Source excerpt:
______
# Psycopg2 and SQLAlchemy

We have seen how to make queries using pgAdmin4. We can go to the same platform and export the output of out query into a CSV:

![](images/pgadmin_exportCSV.png)

But this defeats the purpose of making everything simple and automated... We would need to 1) make the query, 2) export it into a .csv, 3) save it into our directory, 4) opening it in Python using the csv library Pandas. These steps are manually performed, isn't there a way to create a pipeline?

## Pyscopg2

_'Psycopg is the most popular PostgreSQL adapter for the Python programming language. Its core is a complete implementation of the Python DB API 2.0 specifications. Several extensions allow access to many of the features offered by PostgreSQL.'_ Psycopg documentation

Psycopg is a fairly simple to use DBAPI (Database API), you just need to check your server details and the database you want to connect to:

![](images/psycopg2.png)

There are basically 2 objects we need to use to connect to our SQL server: connect and cursor.

- The `connect` object will establish the connection to our database
- The `cursor` object will point to the database, so we can start sending queries to it

Apart from that, we will use some methods from `cursor`:

- `execute` contains the query that we want to perform in a string format
- `fetchall` retrieves the output of the query (use it if you are reading (`SELECT`) entries in your database)
______
Recorded information:
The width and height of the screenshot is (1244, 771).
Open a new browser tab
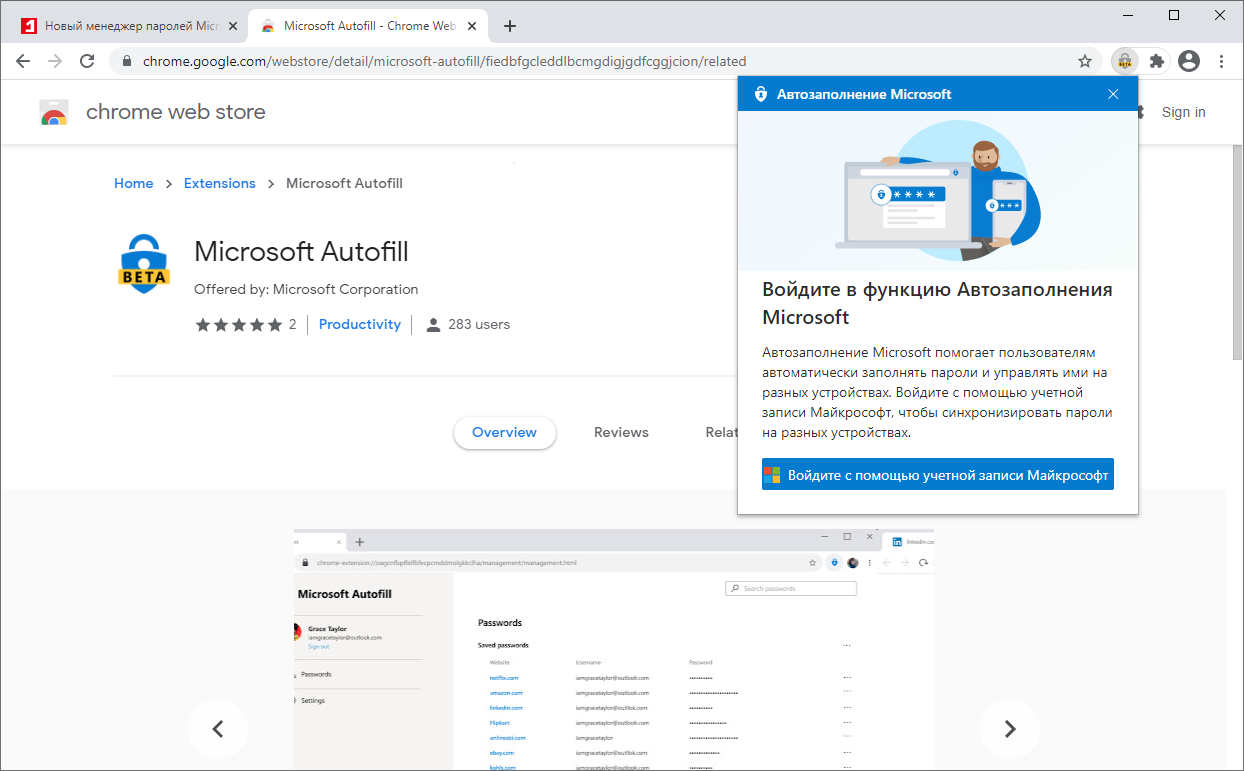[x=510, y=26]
______
Given exercise 1:
In the psycopg2 notes, what is the `cursor` object for?
Given exercise 2:
List every object and `cursor` method the psycopg2 notes name for connecting to and querying a database.
The data comes from a separate source, not from the psycopg2 notes.

Correct result 1:
It points to the database so that queries can be sent to it.

Correct result 2:
- `connect`
- `cursor`
- `execute`
- `fetchall`